*WHAT THIS TASK INVOLVES*. Copy every one of the records below line for line, changing nothing.

Rows of pointing data:
■ ■ ■ ■ ■

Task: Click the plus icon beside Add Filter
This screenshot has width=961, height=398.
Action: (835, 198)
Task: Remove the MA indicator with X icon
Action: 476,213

■ ■ ■ ■ ■

*THE SOLUTION*.
Task: Click the plus icon beside Add Filter
This screenshot has width=961, height=398.
Action: (835, 198)
Task: Remove the MA indicator with X icon
Action: 476,213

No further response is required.